I'm working on a Selenium web scraping project, ev...
# ask-community
j
I'm working on a Selenium web scraping project, everything works fine when running locally - however, when I register the flow with Prefect Cloud, I'm not able to launch a Chrome Driver. It appears to be a serialization problem since I'm getting a
TypeError: cannot pickle '_thread.lock' object
. Has anyone run into a similar problem? Any suggestions would be appreciated!
👀 2
d
Hi @Jimmy Le! What executor are you using? It sounds like a Task is trying to share an un-pickleable object with another Task. This can happen if you’re trying to achieve some parallelism and also sharing a created
Client
for something that’s not thread safe.
j
I’m using the default LocalExecutor.

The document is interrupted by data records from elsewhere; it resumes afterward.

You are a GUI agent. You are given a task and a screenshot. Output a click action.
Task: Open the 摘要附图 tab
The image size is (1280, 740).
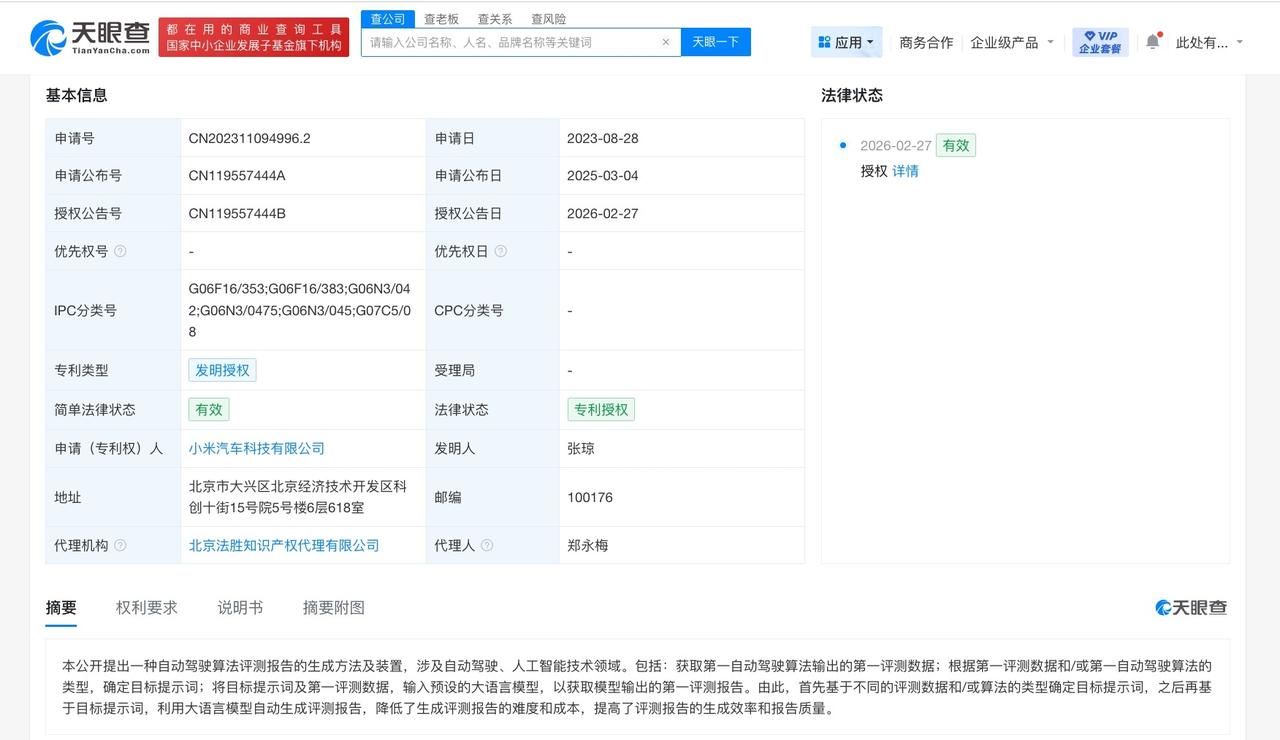(x=332, y=607)
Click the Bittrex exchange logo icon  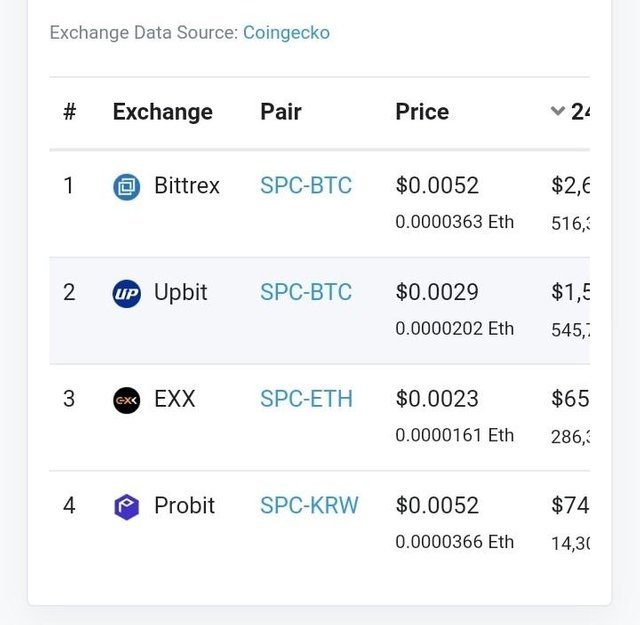pyautogui.click(x=127, y=187)
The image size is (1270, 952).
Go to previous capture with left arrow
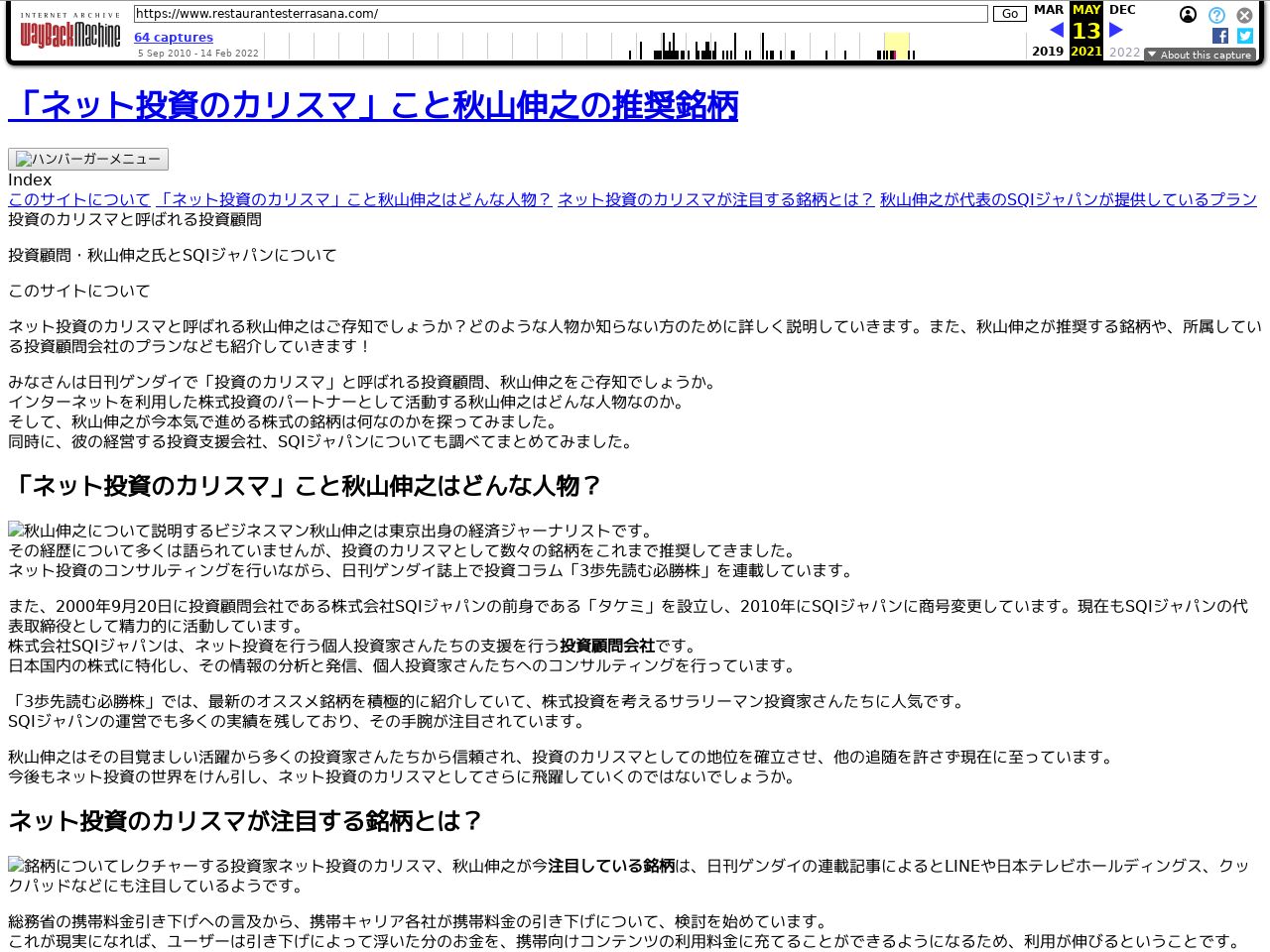point(1056,31)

I’ll give it another go today with the DaskExecutor.
d
hmmm
Would you be comfortable sharing your flow code here?
m
@Dylan - I have faced this in a slightly different context trying to use attrs(https://www.attrs.org/en/stable/examples.html) constructed classes and then register a flow flow.py
Copy code
import attr
from prefect import Flow, task


@attr.s(auto_attribs=True, kw_only=True)
class A:
    size: int


@task
def get_size():
    a = A(size=2)
    return a.size


with Flow("test-flow") as flow:
    get_size()

flow.register("test-flows")
traceback:
Copy code
Traceback (most recent call last):
  File "attr_flow.py", line 19, in <module>
    flow.register("test-flows")
  File "/Users/marwansarieddine/.pyenv/versions/etl-embs/lib/python3.8/site-packages/prefect/core/flow.py", line 1608, in register
    registered_flow = client.register(
  File "/Users/marwansarieddine/.pyenv/versions/etl-embs/lib/python3.8/site-packages/prefect/client/client.py", line 734, in register
    serialized_flow = flow.serialize(build=build)  # type: Any
  File "/Users/marwansarieddine/.pyenv/versions/etl-embs/lib/python3.8/site-packages/prefect/core/flow.py", line 1451, in serialize
    self.storage.add_flow(self)
  File "/Users/marwansarieddine/.pyenv/versions/etl-embs/lib/python3.8/site-packages/prefect/environments/storage/local.py", line 140, in add_flow
    flow_location = flow.save(flow_location)
  File "/Users/marwansarieddine/.pyenv/versions/etl-embs/lib/python3.8/site-packages/prefect/core/flow.py", line 1520, in save
    cloudpickle.dump(self, f)
  File "/Users/marwansarieddine/.pyenv/versions/etl-embs/lib/python3.8/site-packages/cloudpickle/cloudpickle_fast.py", line 55, in dump
    CloudPickler(
  File "/Users/marwansarieddine/.pyenv/versions/etl-embs/lib/python3.8/site-packages/cloudpickle/cloudpickle_fast.py", line 563, in dump
    return Pickler.dump(self, obj)
TypeError: cannot pickle '_thread._local' object
given attrs is quite the popular library when it comes to building classes - this is a bit of disappointment to be honest
but I realize this has to do with the choice of cloudpickle - and cloudpickle not being to pickle attrs constructed classes https://github.com/cloudpipe/cloudpickle/issues/320
d
Using Local storage and the
stored_as_script=True
option might solve this issue
🎉 2
👀 1
It bypasses almost all of the pickle logic
🎉 2
m
thanks for the tip - my current workaround is to place the class in a utils file and add it to a custom dockerfile using Docker or S3 storage - this way it doesn't have to be pickled ...
👍 2
j
@Dylan You genius you. It worked like a charm.
Copy code
f.storage = Local(path="path/to/flow.py", stored_as_script=True)
Registered my flow and ran my agent afterwards. Screenshot of victory attached.
🙌 2
d
Awesome! Glad I could help 😄
🙌 1
f
@Dylan first of all thank you so much for helping us! 🙂 Thanks to your help, I was able to resolve my selenium issues, with using
stored_as_script=True
. However, if I have for example a
authenticate.py module
where If I have some basic common selenium tasks such as: • create_driver -> returns selenium driver • login_xyz -> returns selenium driver in logged in state And I want to import those into another script I get again:
TypeError: cannot pickle '_thread.lock' object
So as long as they are all in one file it’s fine but importing reintroduces the old issue. Any idea on some fix, otherwise I’ll just pile all the code together into one big flow 🙂 Thanks!
💯 1
c
@Marvin archive “How to integrate Selenium with Prefect?”